El futuro entra en la historia en virtud del valor que tiene el momento que vivo. Esta es una experiencia única que se le concede al cristiano. Dios es el único que puede otorgar una infinitud al instante efímero, que puede darle valor eterno, por tanto anticipar la experiencia de la unidad total, de la verdad y de la felicidad, en el instante efímero y contingente.

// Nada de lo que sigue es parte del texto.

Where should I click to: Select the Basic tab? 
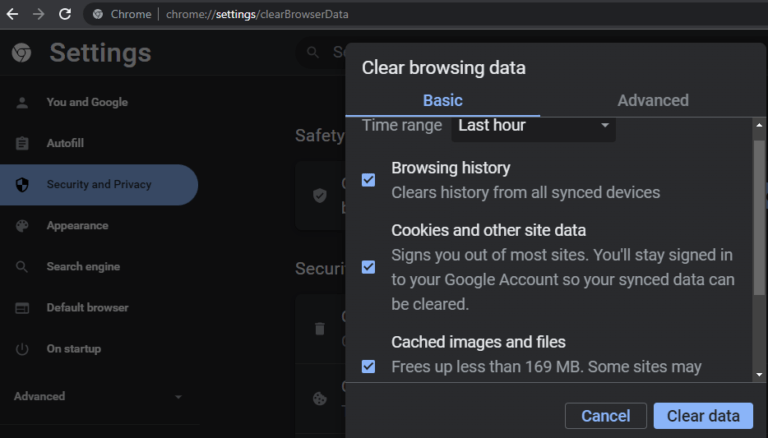tap(442, 100)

Por eso la ascesis, a la que nos invita el nuevo año litúrgico –y que la esperanza hace posible, pues la memoria exige y hace posible la tensión ascética–, no coincide con hacer proyectos, o solucionar problemas o esperar que las cosas cambien. No es espera si no cambia mi momento, si no me induce a la contrición, si no cambia la acción que realizo ahora, si no tengo delante algo a lo que adherirme y que me cambia. La adoración del instante, en esto consiste la adoración a Dios.

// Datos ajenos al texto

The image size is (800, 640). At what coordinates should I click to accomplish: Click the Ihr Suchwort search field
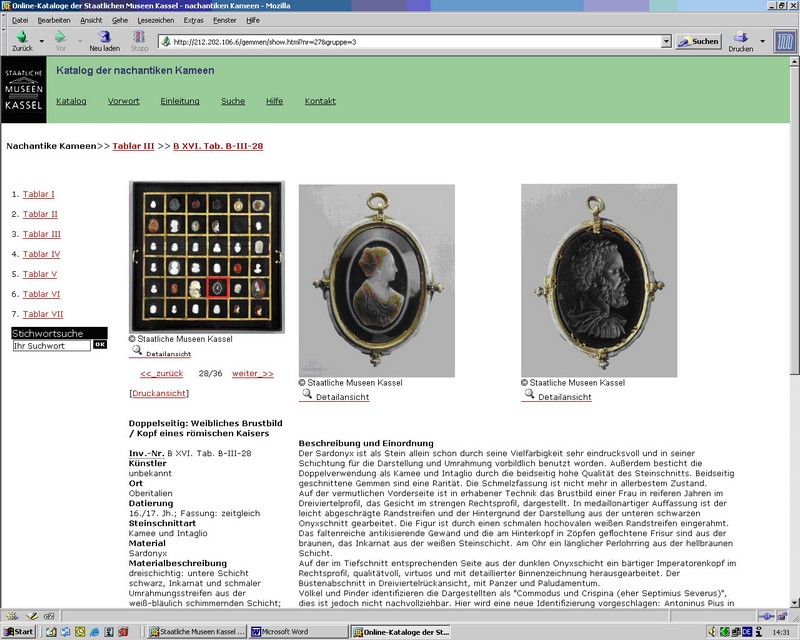click(51, 345)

He citado muchas veces el final de Brand, el famoso drama de Ibsen, en el que el protagonista es el hombre racional y voluntarioso, que durante toda su vida había tendido a la perfección, sin conseguir evidentemente más que descubrir cada vez más su propia incoherencia. En la última escena del drama, sobre la pendiente de la montaña cubierta de nieve, siente repentinamente el tronar de la avalancha que se le viene encima y está a punto de arrastrarle, entonces grita solitario en medio de la escena: «Respóndeme, Dios mío, a la hora en que la muerte se apodera de mí: ¿Basta toda la voluntad del hombre para comprar un átomo de salvación?» (H. Ibsen, Brand, Encuentro, Madrid 1996, p. 164). Y mientras dice esto la avalancha ocupa la escena y le arrolla. Entonces se escucha por encima una voz etérea, lejana, que dice: «Dios es caridad», es decir, Dios es misericordia. Pero en ese caso es etérea, abstracta, es protestante: porque ahí la misericordia se realiza más allá de la acción, es decir, en la escatología. En cambio, para el anuncio cristiano no es así: cambia ahora, es milagro, cambia el instante. Por eso cambia también el momento del pecado y hace que se vuelva dolor, es decir, lo convierte en contrición, lo convierte en madurez.